1. Weekend z Alą (IV)


    Data: 11.02.2022, Kategorie: żona, Zdrada wakacje, impreza, Autor: koko

    Decyzję o wyjeździe podjęliśmy dość niespodziewanie. Nie mieliśmy w najbliższych planach ponownego wypadu nad morze, ale miłość do muzyki jazzowej i odpowiedni nastrój sprawiły, że w jednej chwili zdecydowaliśmy się spędzić weekend na wybrzeżu. Odkąd pamiętam, zawsze byłem niereformowalnym fanem dobrego jazzu, ale całkiem niedawno udało mi się zaszczepić tę miłość u Ali. Wspólnie odkryliśmy, że muzyka przeżywana na żywo to zupełnie inny rodzaj doznań. Nawet najlepszy sprzęt i dobre płyty nigdy nie zastąpią tego, co oferuje koncert, szczególnie gdy występują znakomici muzycy, którzy potrafią improwizować i grać te same kawałki za każdym razem inaczej. Tak się złożyło, że przypadkiem natrafiłem na informację, o tym, że nasze ulubione trio kończy trasę po Polsce koncertem w znanej nadmorskiej miejscowości.
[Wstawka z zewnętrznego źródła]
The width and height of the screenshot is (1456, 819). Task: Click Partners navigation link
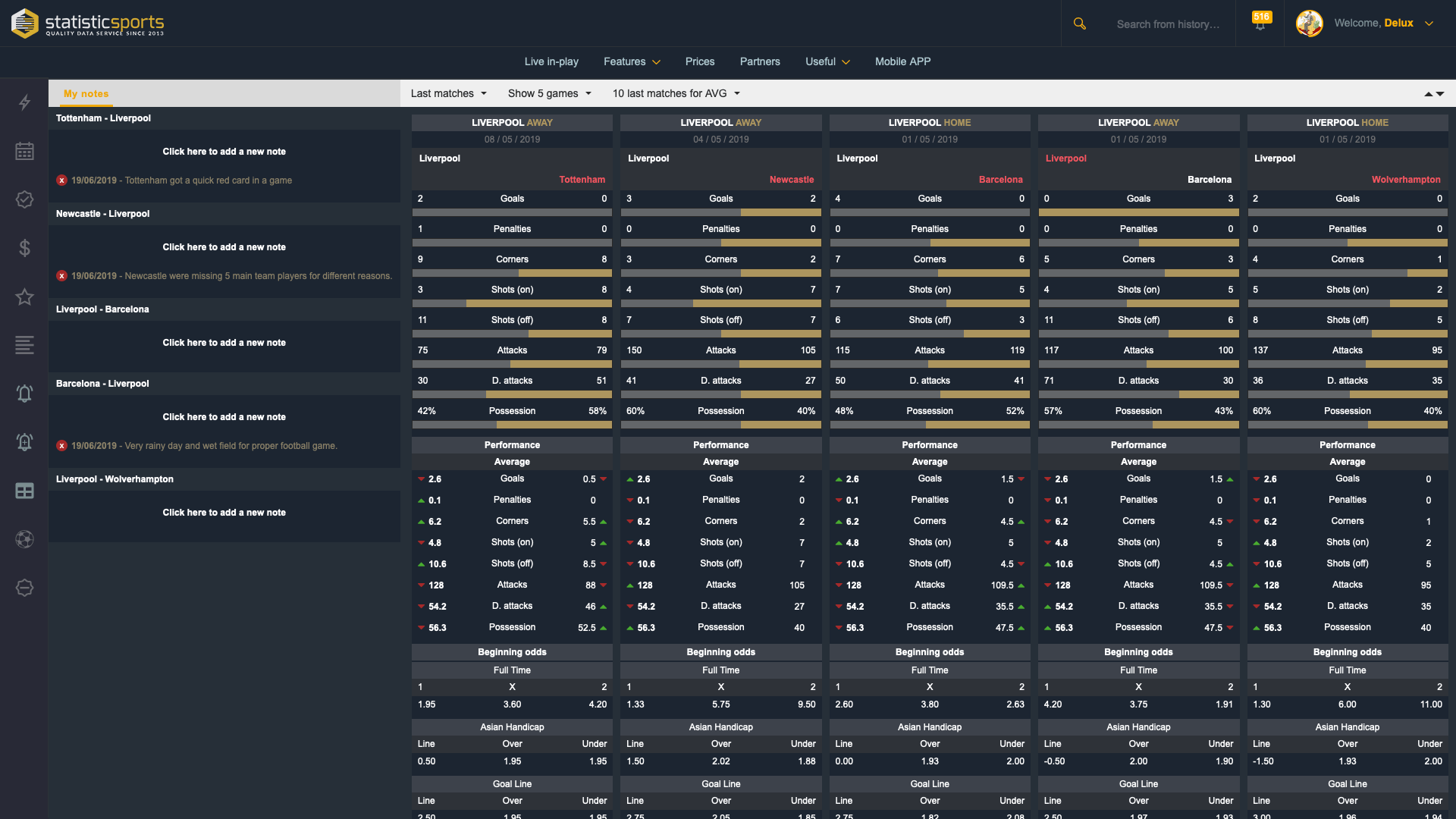[760, 62]
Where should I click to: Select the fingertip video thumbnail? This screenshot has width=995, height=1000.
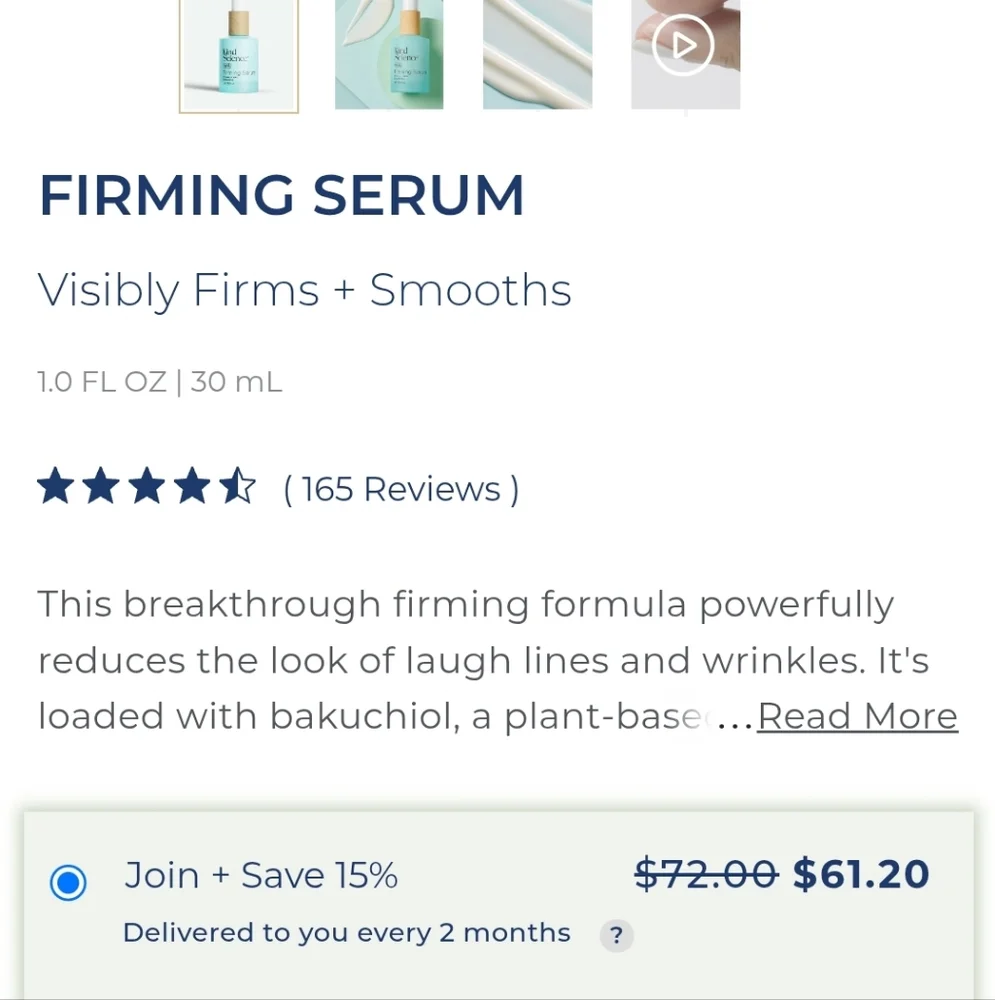click(x=684, y=55)
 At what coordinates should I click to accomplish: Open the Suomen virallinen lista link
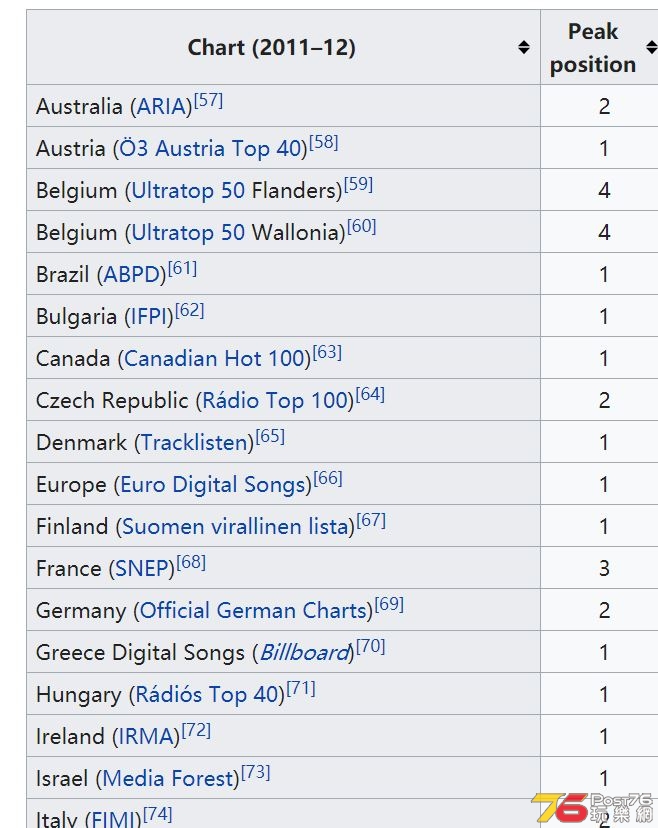[x=236, y=527]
Korzystali przy tym z gościnności jednego ze znanych hoteli. Z powodu deszczu i chłodu ostatni sezon nad morzem nie należał do udanych, więc właściciel chciał sobie zapewne zrównoważyć straty organizując event, który stanowił nie lada gratką dla znawców gatunku. Wiadomo przecież, że miłośnicy jazzu to przeważnie ludzie dojrzali i jednocześnie dobrze sytuowani. Wolnych pokoi w hotelu pozostało więc naprawdę niewiele. Dla nas była to ostatnia szansa do obejrzenia na żywo tych wspaniałych muzyków, bo jakoś przegapiliśmy ich wcześniejszy koncert w Warszawie. Nie ma jednak tego złego, co by na dobre nie wyszło – uznaliśmy, że kilka dni nad morzem dobrze nam zrobi. Mieliśmy ...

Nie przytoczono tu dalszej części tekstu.